WHAT THIS TASK INVOLVES: Copy out every line below that contains the word "height".
################
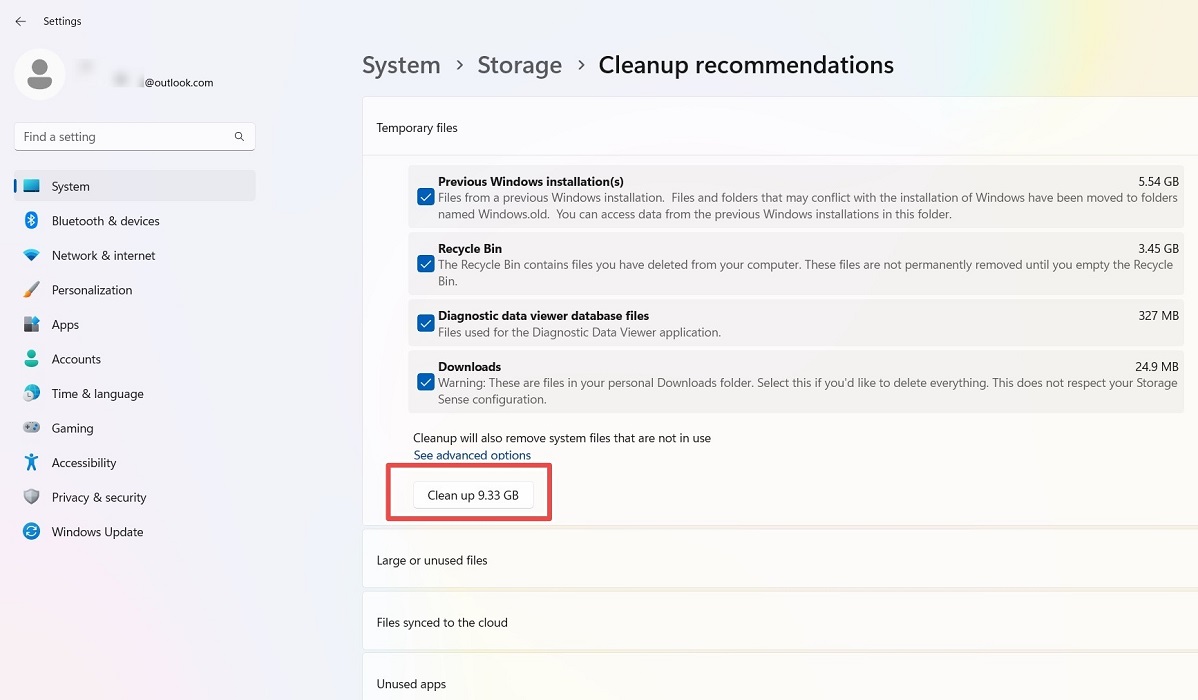Disable the Downloads cleanup selection
1198x700 pixels.
(x=425, y=381)
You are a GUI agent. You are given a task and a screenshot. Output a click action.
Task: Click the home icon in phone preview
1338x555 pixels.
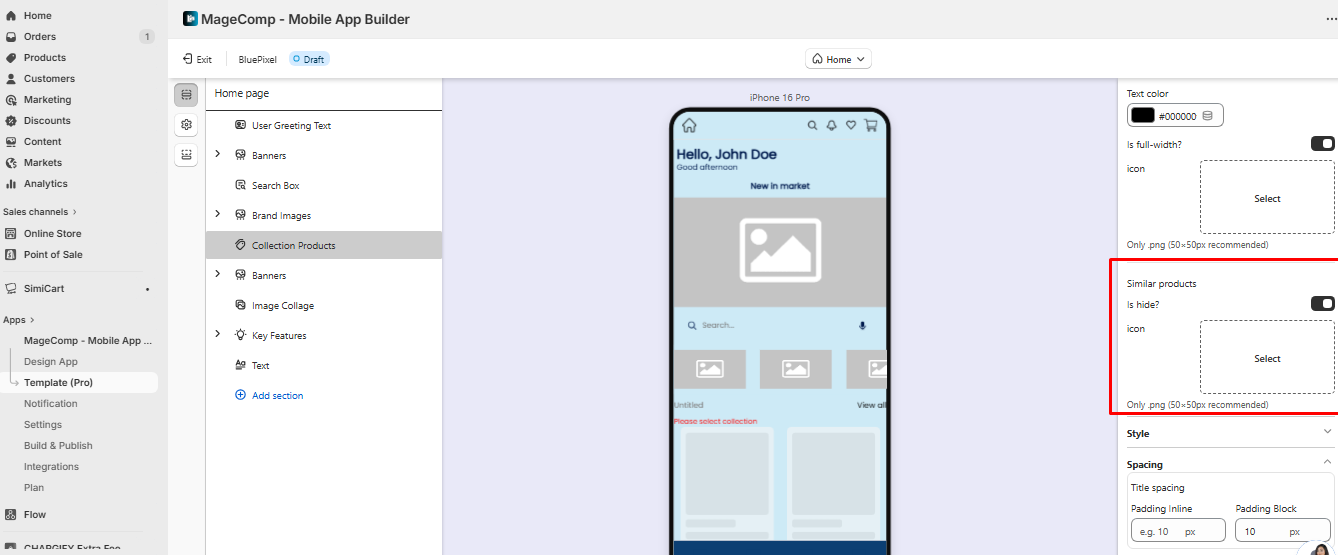689,126
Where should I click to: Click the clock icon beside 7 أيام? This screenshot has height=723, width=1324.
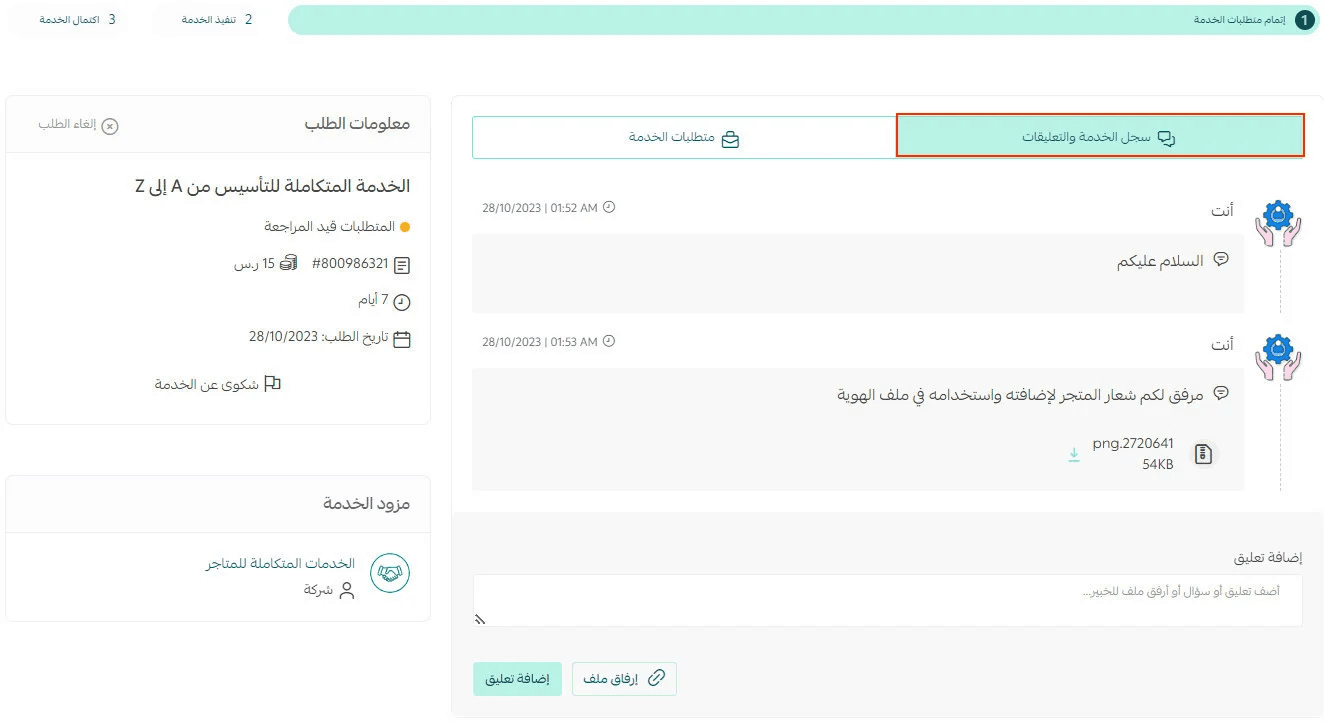(x=402, y=301)
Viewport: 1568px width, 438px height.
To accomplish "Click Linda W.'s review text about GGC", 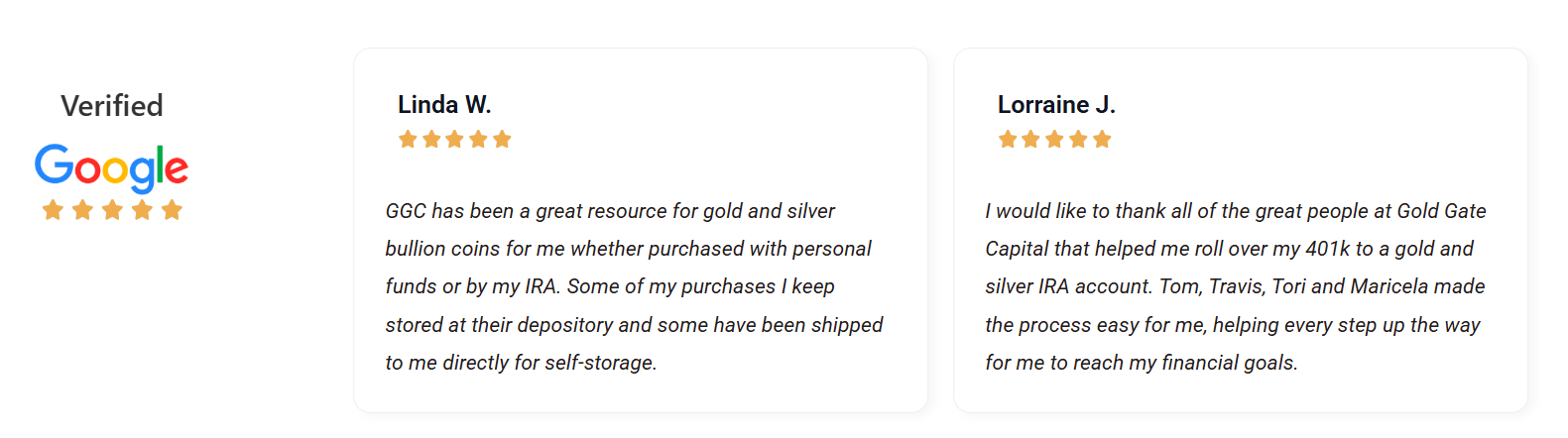I will (x=634, y=286).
################
TASK RESULT:
Where should I click to: Click the clock icon beside 7 أيام? This screenshot has height=723, width=1324.
Viewport: 1568px width, 438px height.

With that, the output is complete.